*What is needed*
Take every line containing "Open" out of the records.

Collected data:
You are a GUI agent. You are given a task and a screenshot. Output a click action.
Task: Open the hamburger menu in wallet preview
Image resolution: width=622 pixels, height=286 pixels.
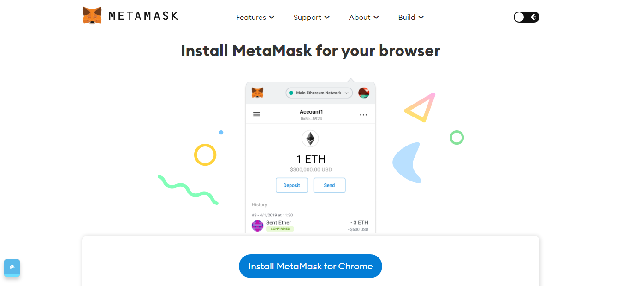(x=256, y=115)
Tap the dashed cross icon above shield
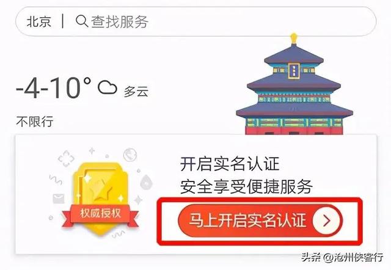Image resolution: width=391 pixels, height=270 pixels. (x=66, y=159)
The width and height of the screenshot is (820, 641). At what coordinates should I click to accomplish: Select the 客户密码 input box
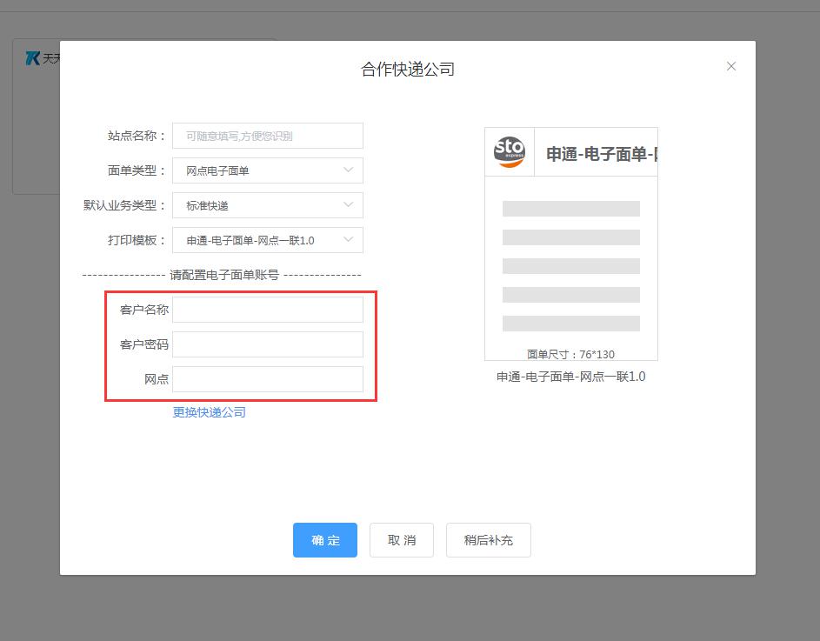point(267,344)
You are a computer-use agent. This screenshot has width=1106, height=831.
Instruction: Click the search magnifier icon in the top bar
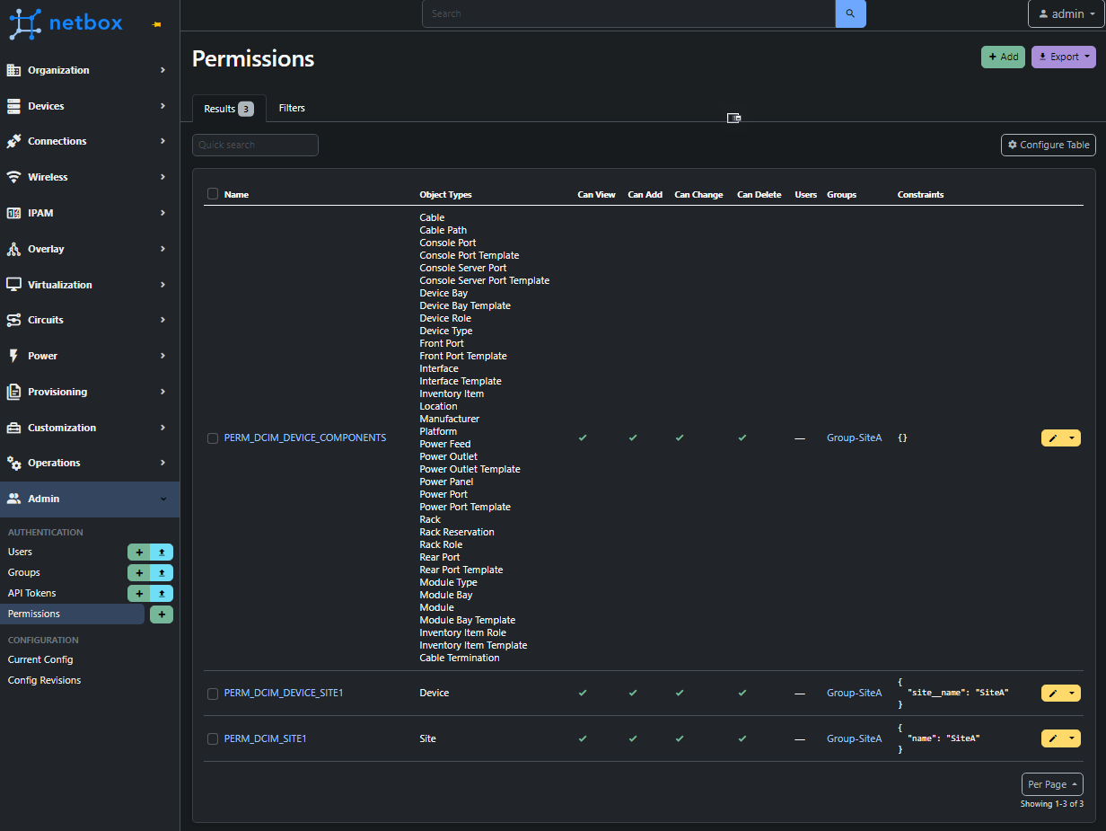849,13
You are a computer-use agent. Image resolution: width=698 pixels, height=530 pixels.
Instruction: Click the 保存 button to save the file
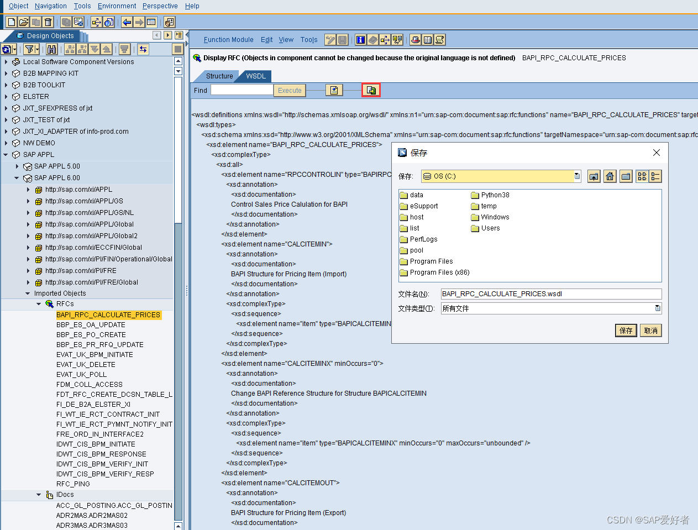click(625, 330)
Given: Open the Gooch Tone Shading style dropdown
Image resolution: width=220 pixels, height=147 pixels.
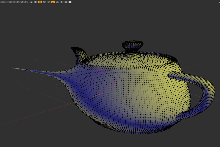Looking at the screenshot, I should point(18,2).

*Finished exercise*
Task: Open the hamburger menu in wallet preview
Given: Open the Gooch Tone Shading style dropdown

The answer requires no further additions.